▸ **Selected excerpt**:
■ ■ ■ ■ ■

# Any ideas on how to remove heatmat sticky residue from Terrarium Glass?



## Daweso (Dec 17, 2012)

As the title say.

I've tried scrubbing it with a normal kitchen sponge and water as I didn't want to use anything too harsh because of my animals, but to no avail.


----------



## Drayvan (Jul 7, 2010)

Mayo, vinegar and vegetable oil are supposed to be good for getting rid of sticky stuff. Pretty random but apparently it works : victory:


----------



## marc26 (Aug 12, 2012)

Autoglym Intensive Tar Remover Will Be Best Bet Used Myself

Or house old crap, Vinegar, Glass Cleaner, Bicarbonate soda and water, Turps, Or Cheese + Egg Mix


----------



## Cockys Royals (Jun 28, 2008)

Nail polish remover


----------



## bruton2000 (Jun 29, 2009)

Hot water,Fairy Liquid and elbow grease........:2thumb: thats what i used. Need to let the water and neat fairy liquid soak a little before you start scrubbing...


----------



## Corn89 (Mar 15, 2013)

White spirits, but obviously wash thourghly afterwards.


----------



## matt77303 (Mar 17, 2013)

this stuff is great

Sticky Stuff Remover in speciality cleaners at Lakeland

Matt


----------



## RhacodactyBoy (Jun 19, 2011)

the way i get it off is white spirit and a scalpel blade. its the only way its coming off lol keep the blade flat so you dont scratch the glass and it will come straight off.


----------

■ ■ ■ ■ ■

A block of data:
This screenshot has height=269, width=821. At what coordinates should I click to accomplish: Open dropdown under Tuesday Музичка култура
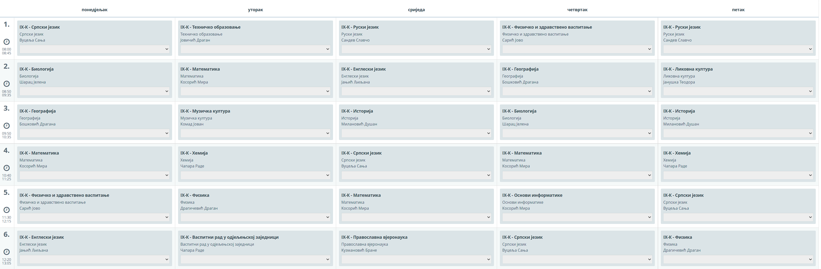coord(255,133)
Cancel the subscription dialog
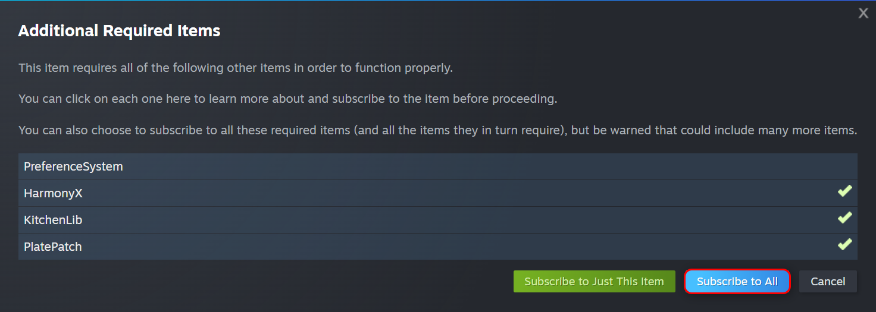 tap(827, 282)
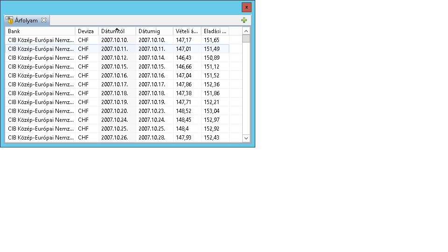Sort by the Dátumig column header
448x252 pixels.
(x=154, y=31)
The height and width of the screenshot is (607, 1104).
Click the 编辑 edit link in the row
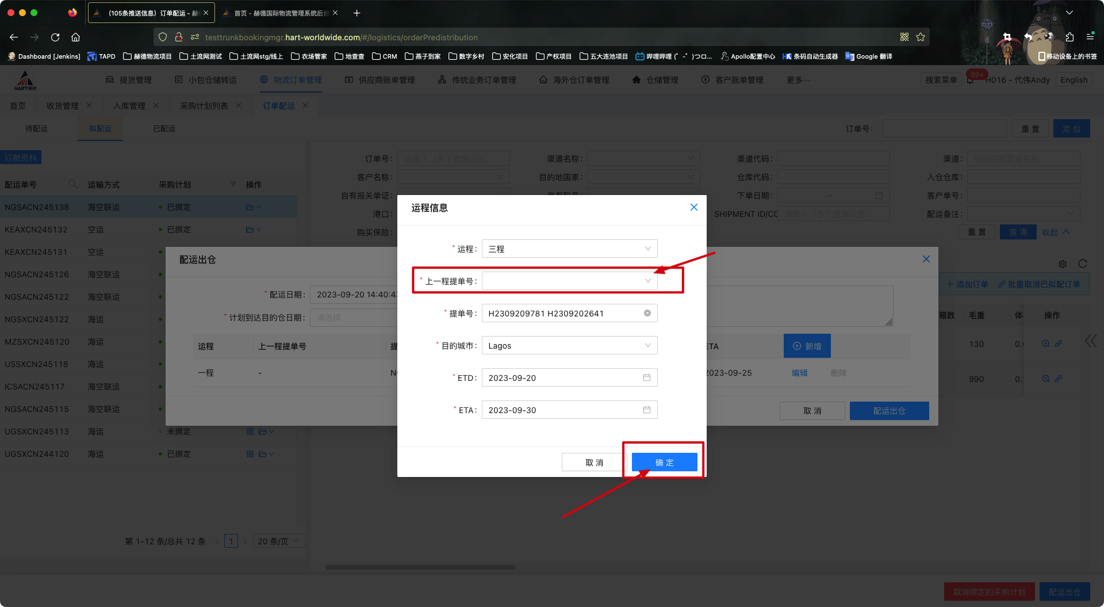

■ ■ ■ ■ ■

▸ **What to do**:
A - Based on the heatmat residue thread, say whether each statement agrees with the text, answering yes or no and quoting the deciding words: (i) The original poster had already tried a kitchen sponge and water. (ii) One reply suggests nail polish remover. (iii) The scalpel method calls for holding the blade at a steep angle to the glass.
B - Answer these questions from the heatmat residue thread:
(i) What tar remover product does one reply call the best bet?
(ii) In the reply recommending Fairy Liquid, what should be done before scrubbing?
(iii) At which store is Sticky Stuff Remover said to be found?

▸ **Replies**:
A -
(i) Yes: "I've tried scrubbing it with a normal kitchen sponge and water"
(ii) Yes: "Nail polish remover"
(iii) No: "keep the blade flat so you dont scratch the glass"

B -
(i) Autoglym Intensive Tar Remover
(ii) Let the water and neat Fairy Liquid soak a little
(iii) Lakeland